- Task description -
Extract verbatim every line from the one containing "Given: Click the" to the final line of the records below, inclusive, and exclude all pictures.

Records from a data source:
--------------------------------------------------

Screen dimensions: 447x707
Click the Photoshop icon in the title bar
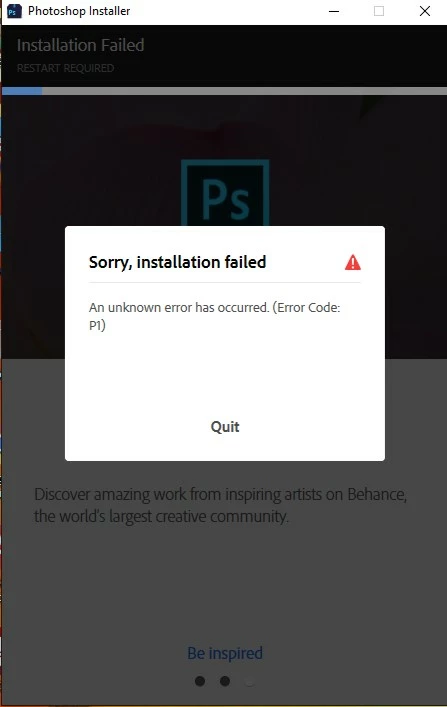[x=14, y=11]
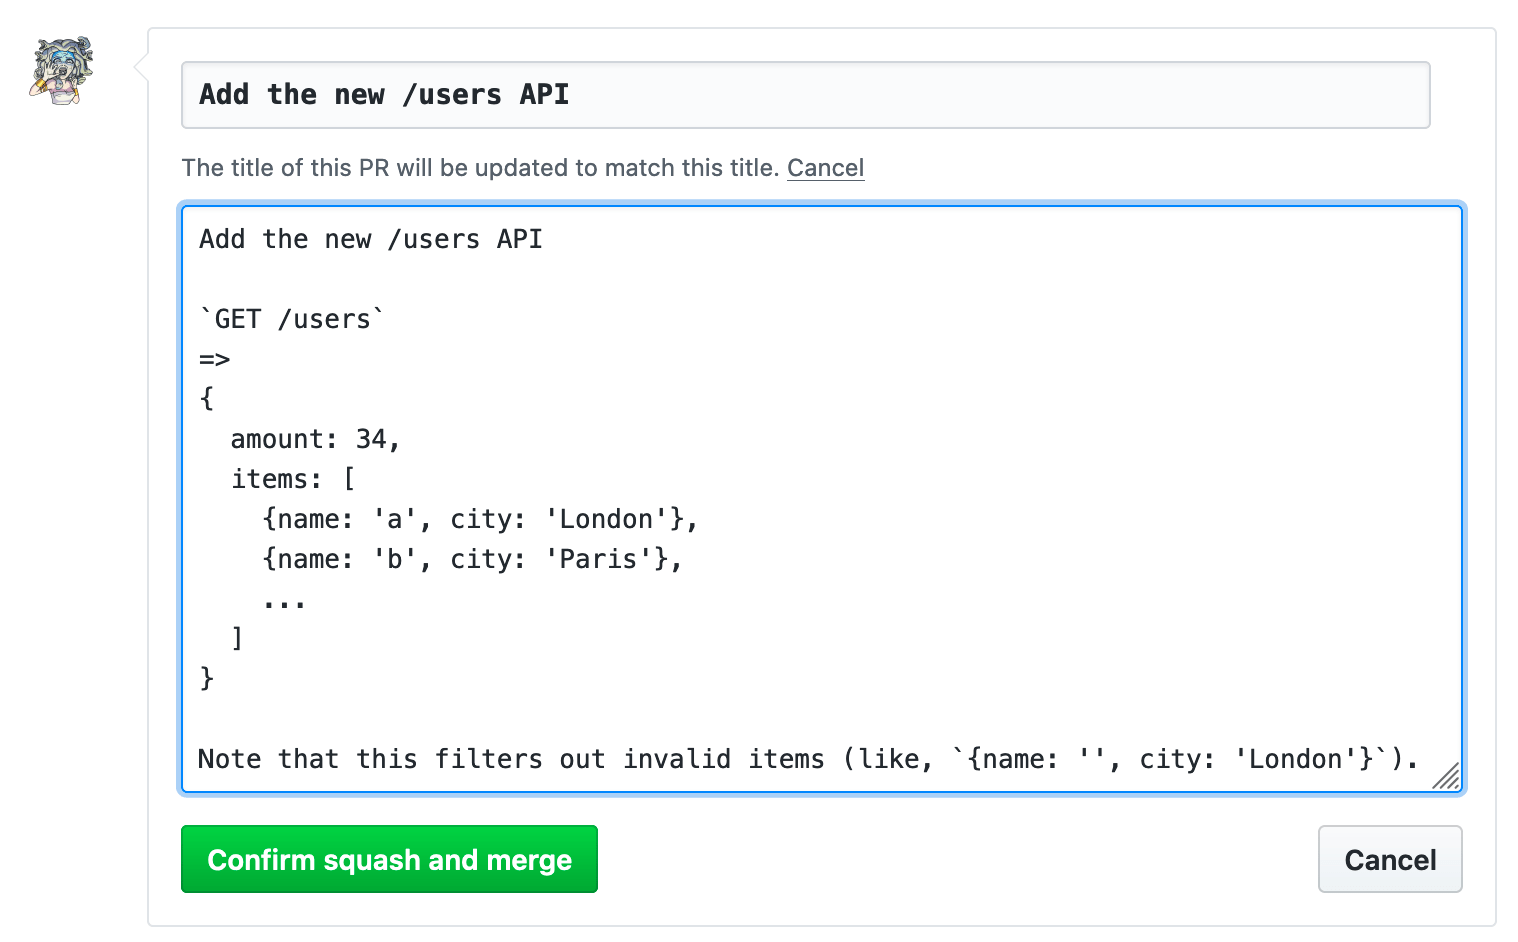This screenshot has height=942, width=1518.
Task: Click at the end of the title text
Action: pos(570,95)

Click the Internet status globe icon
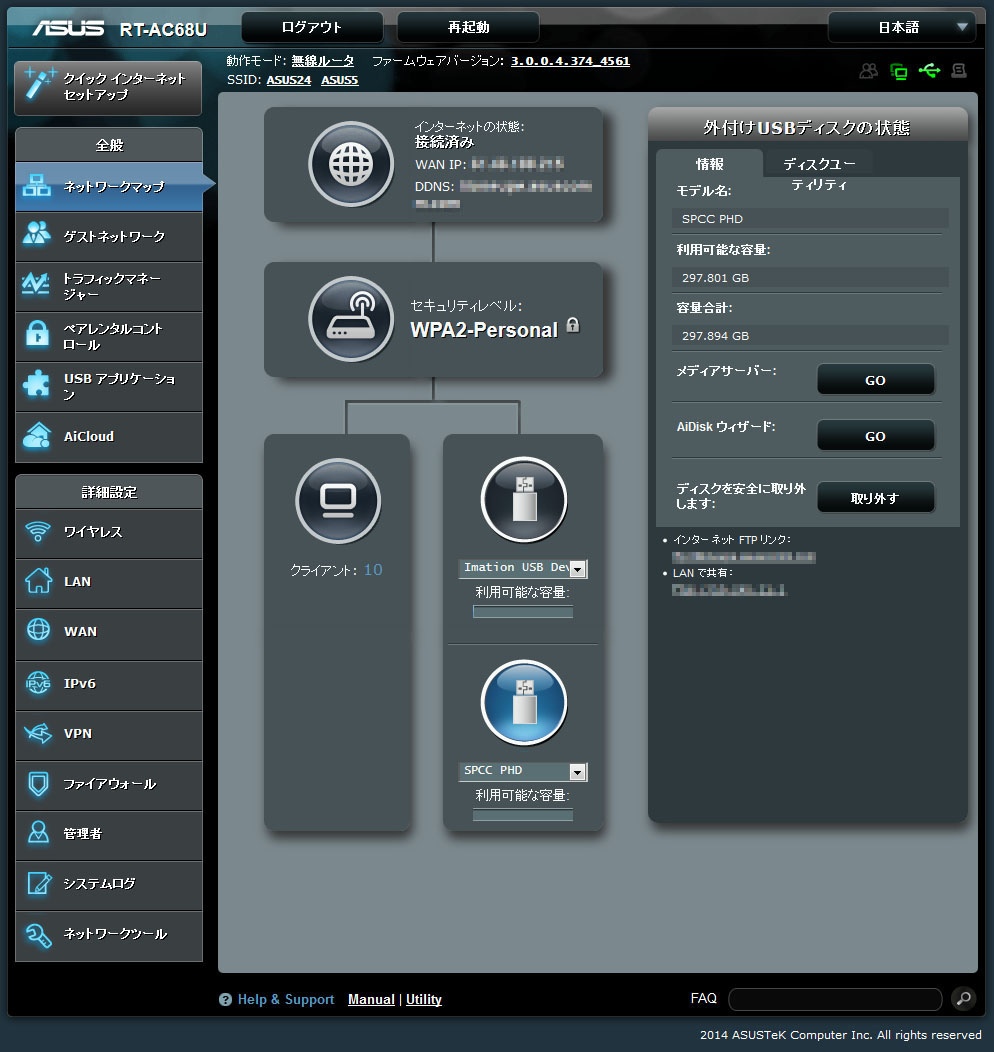point(351,163)
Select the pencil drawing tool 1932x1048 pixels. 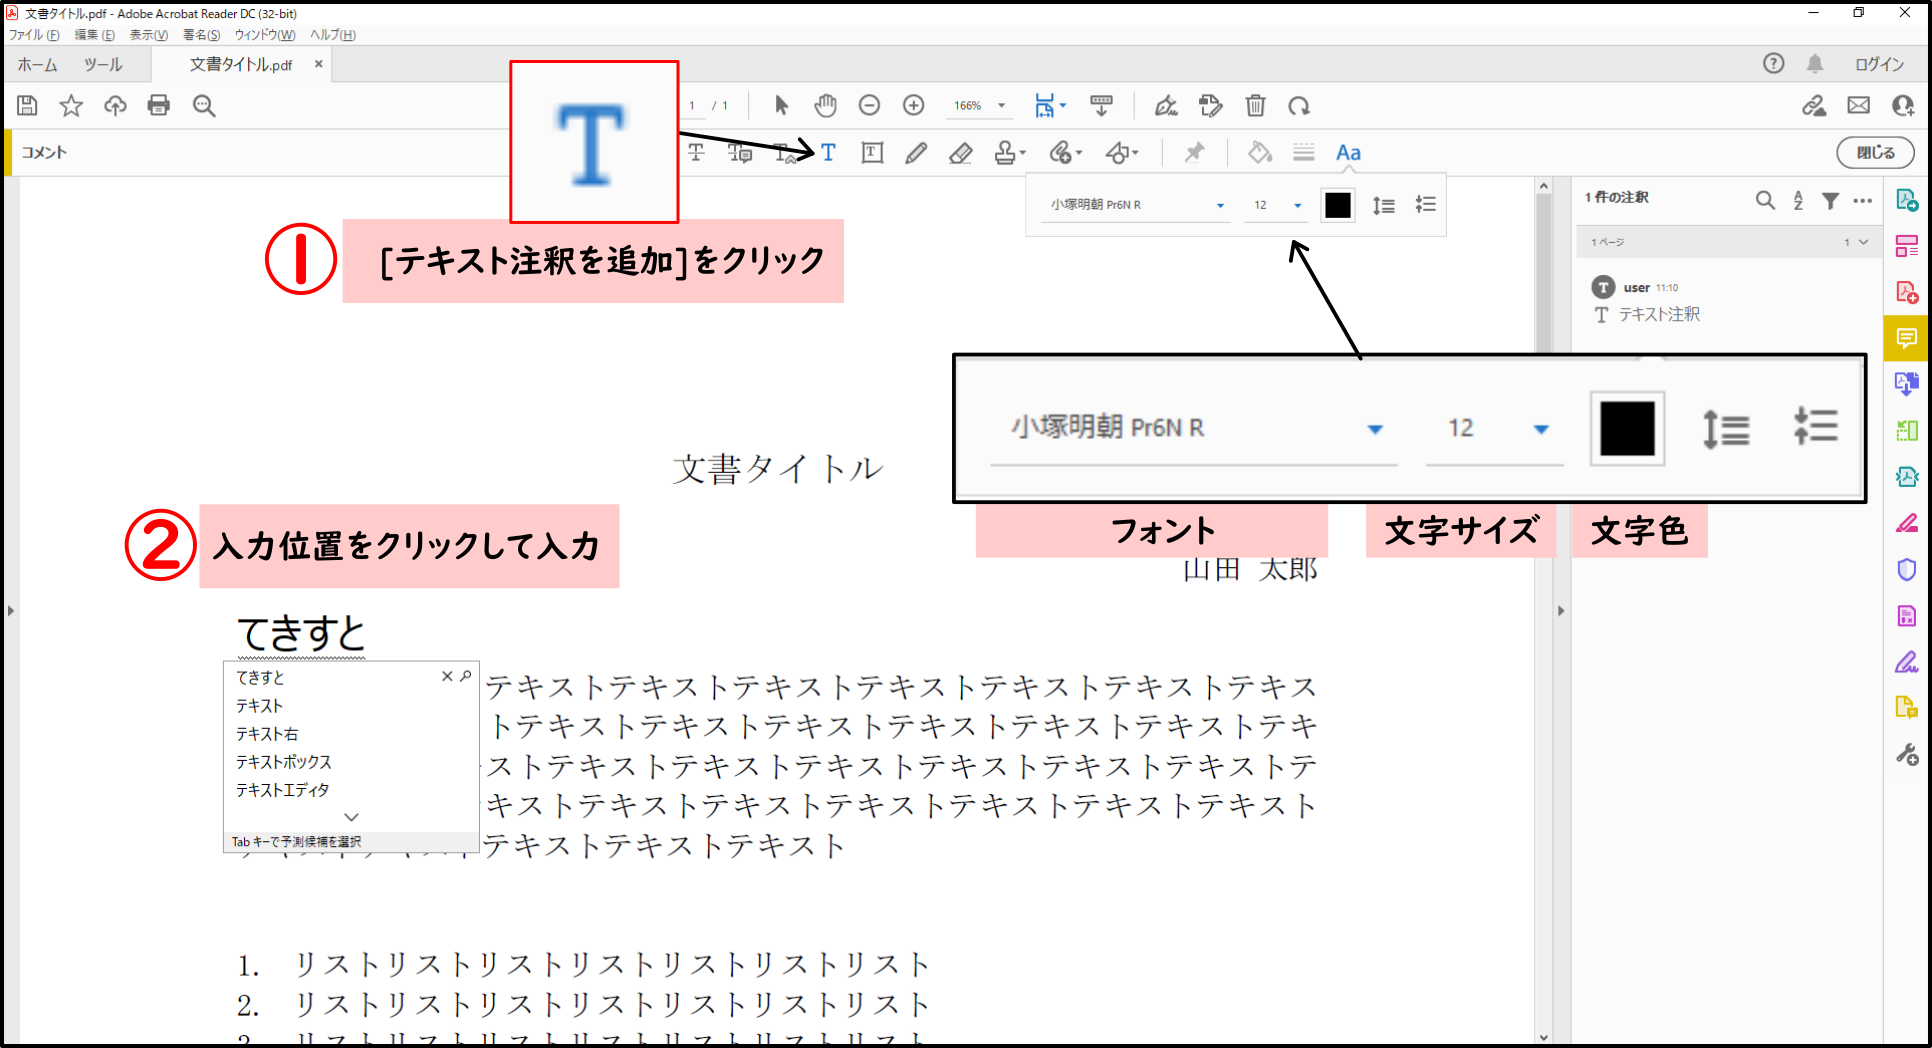click(x=915, y=153)
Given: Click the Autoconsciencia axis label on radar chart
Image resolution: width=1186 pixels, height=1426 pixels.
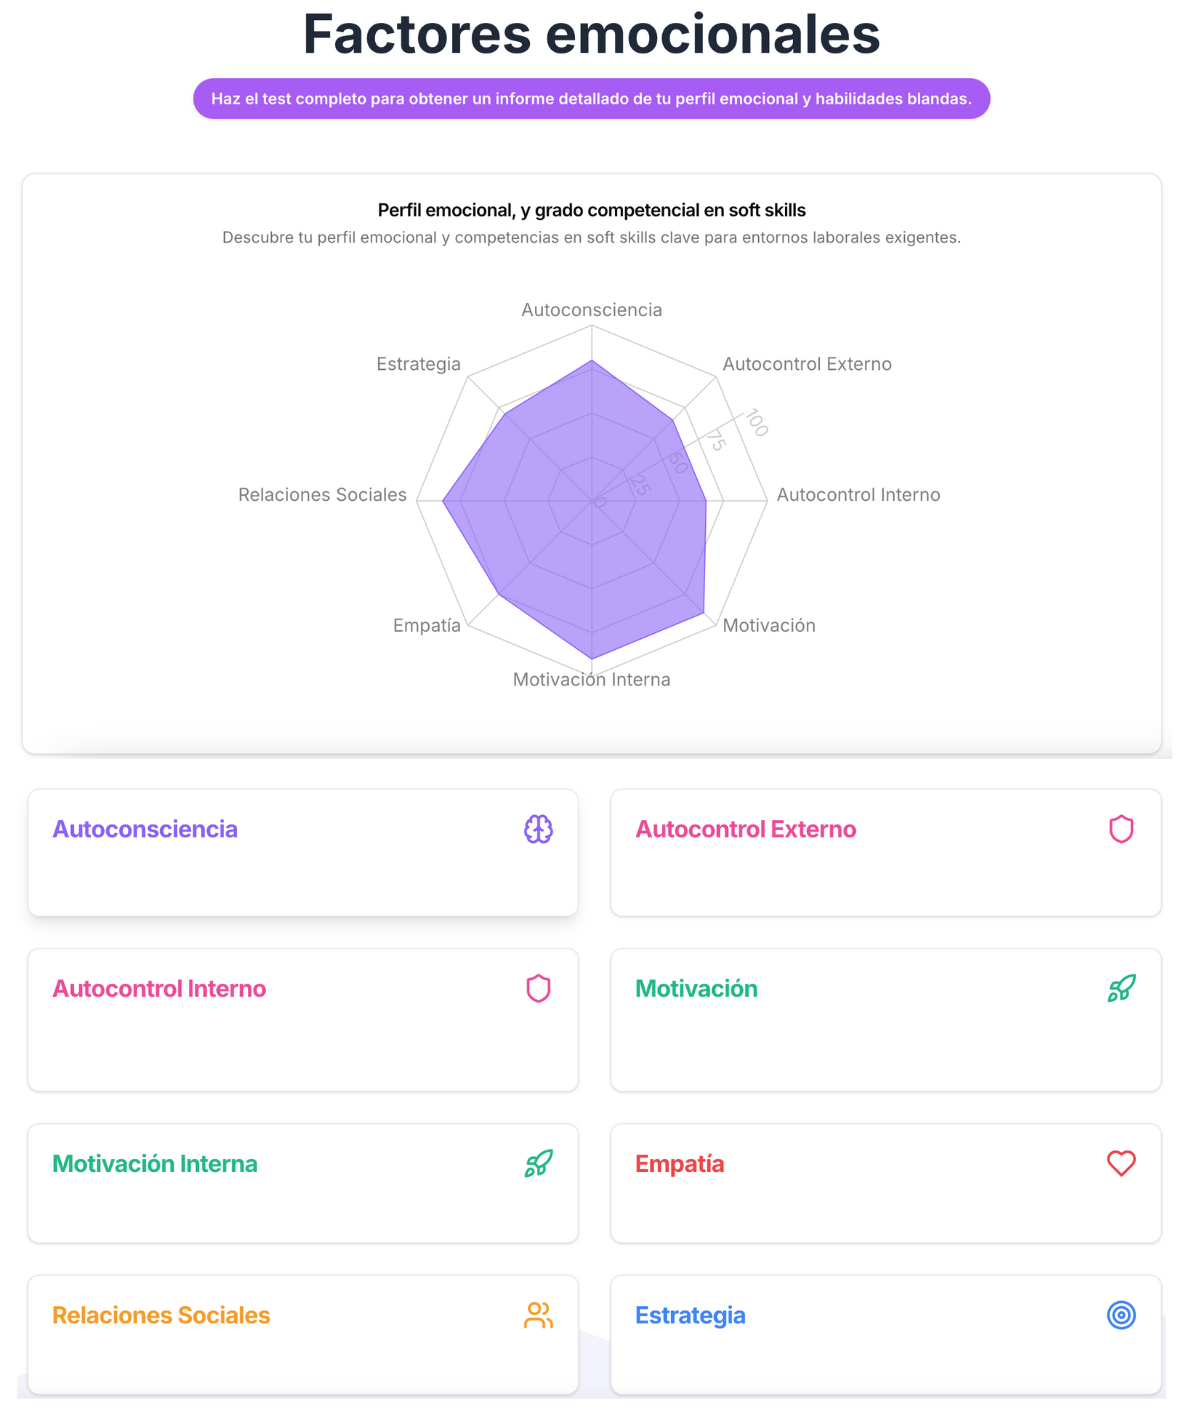Looking at the screenshot, I should 591,310.
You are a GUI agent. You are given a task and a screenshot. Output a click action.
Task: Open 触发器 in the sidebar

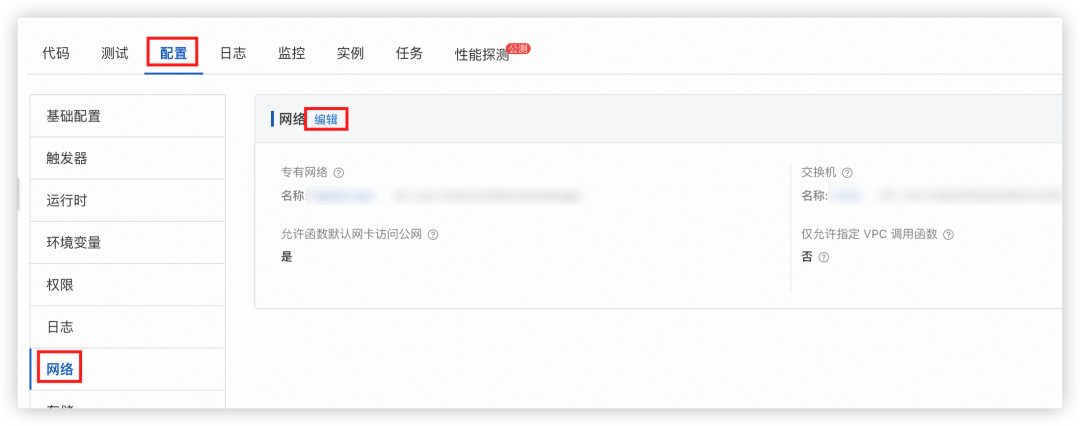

--------------------------------------------------

- Solution to the problem -
Given: Click the Autoconsciencia axis label on radar chart
Image resolution: width=1186 pixels, height=1426 pixels.
Looking at the screenshot, I should 591,310.
You are a GUI agent. You are given a task and a screenshot. Output a click action.
Task: Open 触发器 in the sidebar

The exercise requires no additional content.